From the bell, Khan was as quick and as sharp as ever and, knowing the Frenchman’s weak KO record, as aggressive as I’ve seen him. He glided across the ring and quickly threw two hard left jabs at Medjadji with his body weight behind them. He got his opponent’s attention.

As Medjadji attempted to close with Khan with his own jab, Khan coolly bided his time and looked for openings. As the Frenchman landed a nice little straight left hand on the point of Khan’s chin, Khan was already throwing the counter: an arcing right hook thrown over Medjadji’s extended left which dropped him to the floor for a short count. He was quickly up but his legs betrayed him although his eyes seemed clear and the referee waved it off with two minutes to go.

Medjadji sportingly raised Amir’s hand and lead him around the ring to collect his plaudits from the crowd. Sadly, the crowd were none too pleased at the short affair. But, as Khan stated afterwards, he could see every single punch the Frenchman threw and simply had to wait to counter over Medjadji’s left hand which never returned to the guard position. So, although we’d all like to have seen more action, we did see an impressive performance from young Amir in racking up his 11th pro win in style.
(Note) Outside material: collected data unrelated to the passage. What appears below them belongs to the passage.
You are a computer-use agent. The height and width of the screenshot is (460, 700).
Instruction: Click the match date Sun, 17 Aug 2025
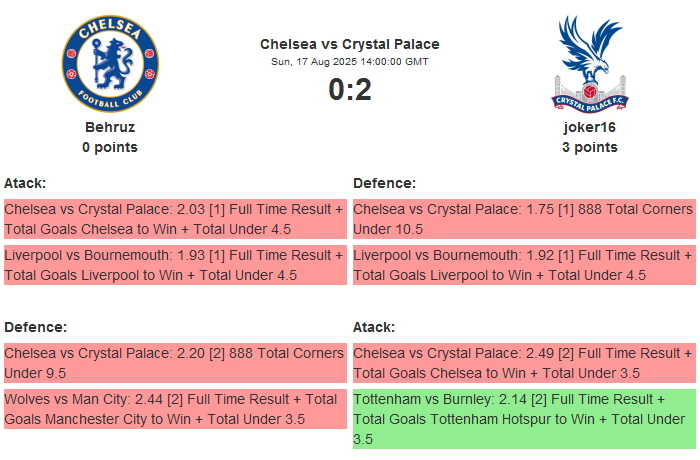click(350, 61)
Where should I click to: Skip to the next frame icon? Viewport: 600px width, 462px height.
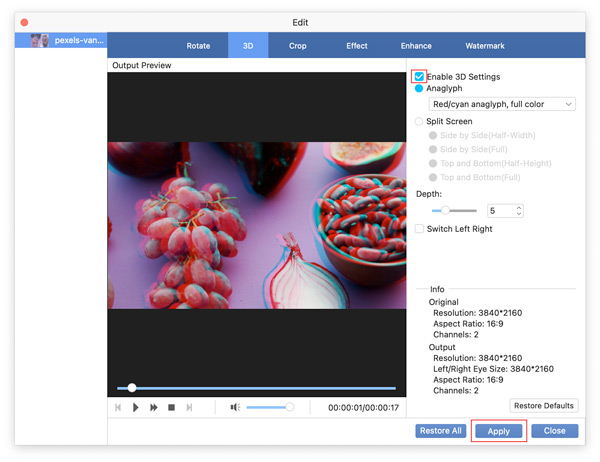pos(189,408)
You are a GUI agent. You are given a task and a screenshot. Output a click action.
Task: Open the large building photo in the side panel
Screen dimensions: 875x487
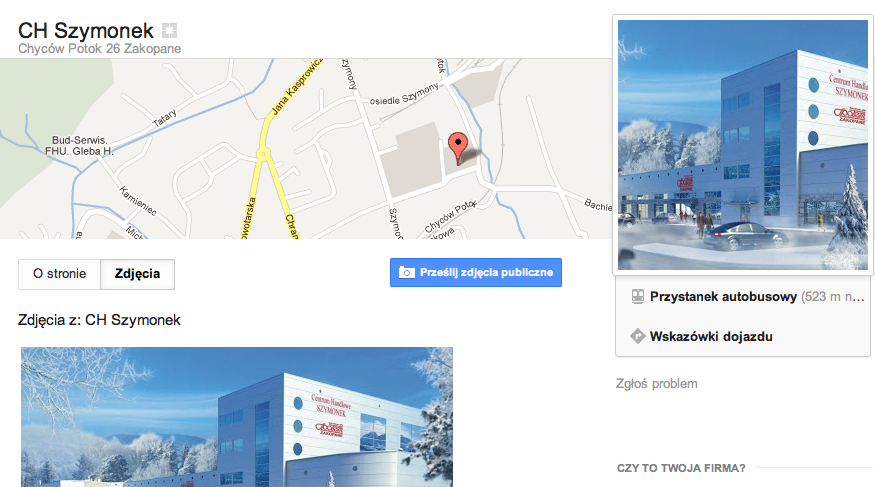click(x=743, y=145)
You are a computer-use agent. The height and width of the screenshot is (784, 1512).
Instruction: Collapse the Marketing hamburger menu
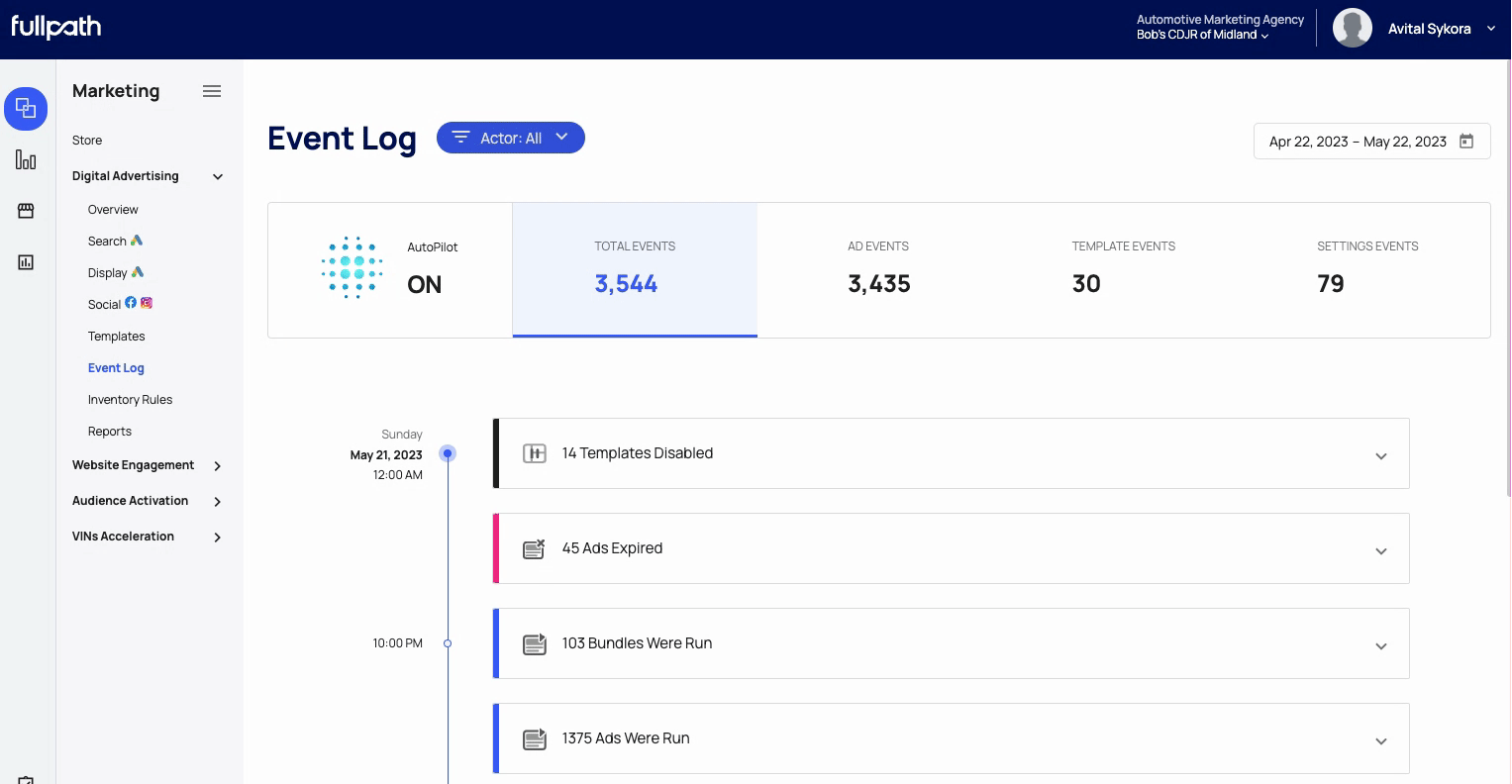click(x=212, y=91)
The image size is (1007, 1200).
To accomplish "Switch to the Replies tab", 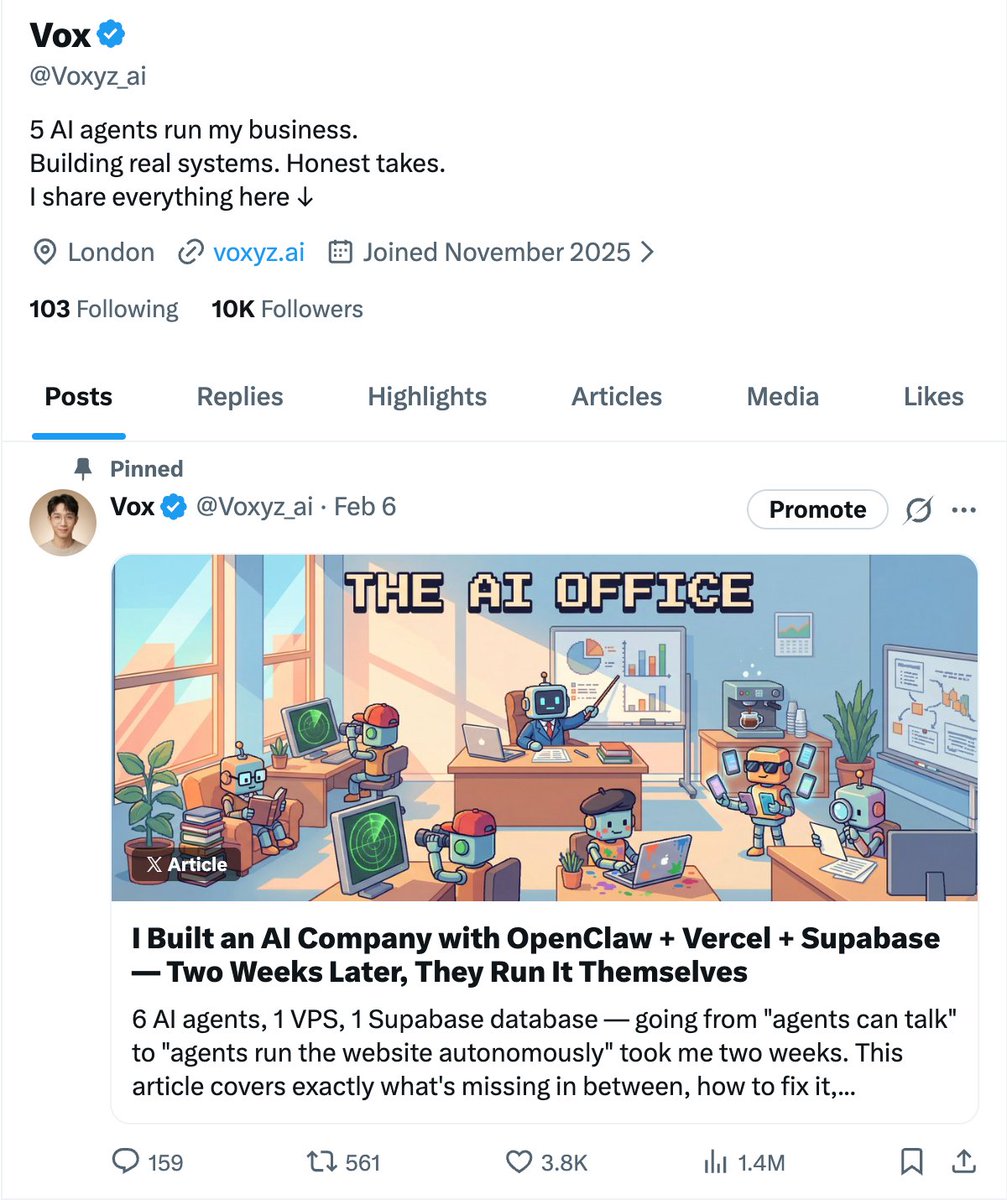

He looked mature, physically strong and composed in this brief outing. He also demonstrated his growing awareness of the requirements of the pro game when he said after the fight that he had to get back into training now having had only a light work-out in the fight.

I saw a different Khan last night. Gone was the flurry punching skittering amateur. Here he looked mean, was aggressive, sussed out his opponent quickly and demolished him as he should. No-one can ask for more.